I’m sure it comes with no surprise to anyone how much pain this terrible tragedy has caused in our fragile little nation. With people being blown up all over the world (120 killed just the other day in Iraq), the terror finally came back home on Monday, April 16th, in Virginia.
Now, I don’t need to go over all the details with everyone, but yes, a South Korean student (who’s been living here for 15 years, so I don’t see how that REALLY matters…we’ll get back to that), went crazy and blasted 32 people from this world to the next. I feel awful for the families and I really do wish them my best sympathies.
It got me thinking, and I wrote a screenplay about an imaginary conversation I’d have with Cho, whom I nicknamed in the screenplay John due to the name of his constant characters in his own scripts. You can read his scripts here
and here.
Quite frankly the scripts are pretty damn awful. They’re graphic, and gory, and obviously communicate some disturbing thought almost in a David Lynch sort of way- that is to say if the dialogue is intentionally illegible. The second script, Mr. Brownstone, is sort of interesting, and let’s us in to this kid’s VERY cynical mindset (he pretty much sees himself as not only being physically raped, but financially and morally raped no matter where he goes), and would make a weird production.
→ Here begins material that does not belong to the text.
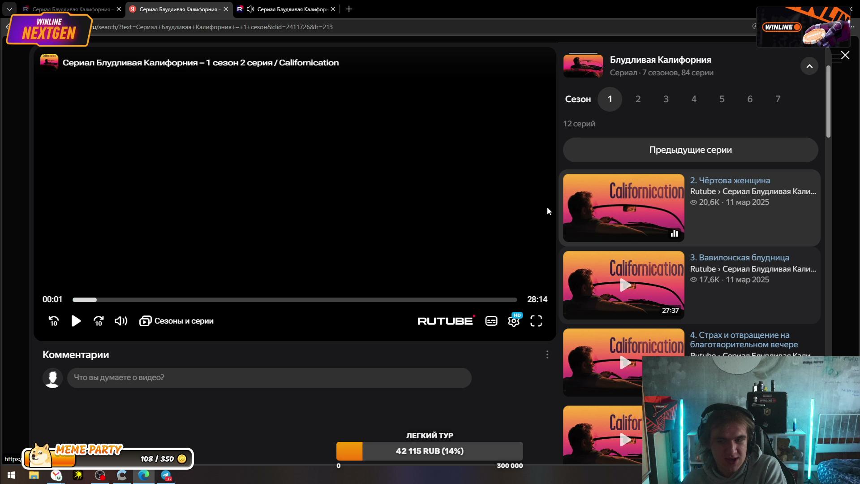
Task: Play the video
Action: pos(76,321)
In any case, I really don’t understand how someone can snap and kill 32 people. The number is sorta random in my opinion, but I suppose that’s not the point. I wish someone had stopped him, personally, and the VA Tech Gun Club is pissed about that too. They said in an interview that if they were allowed to carry their guns responsibly on campus, they themselves would have stopped him. You can find more of the relevant information to the case at this AOL news link, which I actually found rather interesting and not so cluttered with bias (as is usual with AOL).
So, once all the media hubub of finding out who this nut job is, and how many people he slaughtered is over, what’s the next step? Finding a piece of media to blame.
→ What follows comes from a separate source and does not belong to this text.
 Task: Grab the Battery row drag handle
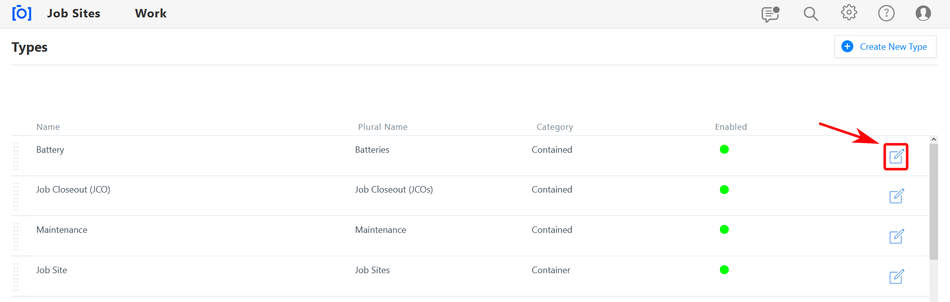pyautogui.click(x=16, y=156)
The 2003 Cannes Grand Prix (one of the highest honors) award winning South Korean revenge film, Oldboy, one of my top ten favorite movies of all time, is now being connected to the murders. Maybe not in a direct “this is what made him do it” sense, but as for how he chose his style. The picture above shows him holding a hammer in a SIMILAR fashion to the main character, Oh Dae Su.
Here’s the funny thing though, readers: For once I completely agree with the media connections. There is far more evidence supporting his feelings to this degree than against them. It’s simple thematic things, such as his long winded, almost uber-cliche revenge speeches, his desire to pose and be seen as “dressed to kill,” and his South Korean heritage. This is the biggest Korean film in the last 15 years…but there’s more connections to it than that.
In the film, Oh Dae Su is a man who is imprisoned and tortured (emotionally) for 15 years.
Cho, the serial killer at VA Tech, has lived in America for 15 years.
It’s been awhile since I’ve used coincidences as meanings, but c’mon folks, this is seriously too obvious. If he worshiped film, as shown in the stylish photos he took of himself, then this is one obvious example. Sky News, a British based website, lists more examples of the comparisons between his character and the fictional ones.
One image is a clear cut comparison, and it might not even be stretching it:
In the three Chan Wook Park films, Sympathy for Mr. Vengeance, Oldboy, and Sympathy for Lady Vengeance, the motive is an inhuman desire to deride the opponents through brutal torture and emotional destruction beyond what we normally expect from a revenge film. Some of the scenes in these movies are more brutal than gore fests such as Hostel or The Hills Have Eyes.
Now, obviously this guy went after people with guns, and that’s the main difference. I’m not actually claiming Oldboy as an inspiration for his attack, but there are certain comparisons to his mental state and his ability to cope with reality to the main character. It’s more along the lines of the guy who tried to shoot Regan than anything else, except that followed a similar plot to Taxi Driver. However, both Bickle (the character) and that shooter were messed up in similar ways.
I honestly wish I knew this kid and had a chance to talk him out of it. Maybe if he really did like the movie, we could have had a conversation and gone to lunch or something. It’s a tragedy when people get so messed up that they turn to a form of media to reshape their reality, but it DOES happen. I’m not sure what was responsible- it could have been the film Elefant by Gus Van Sant for all I know, but one thing is for sure- Cho wasn’t living in our reality anymore. When you make pictures like that and send them to the media, it means you want people to remember you as a fictitious character, not an actual person.
This articles based around the film are starting to pop up all over the net. It’s even spread to the IMDB forums by now, and I’m sure it’ll be a wiki reference in no time. Some professors apparently made the connection after seeing the hammer picture on the net.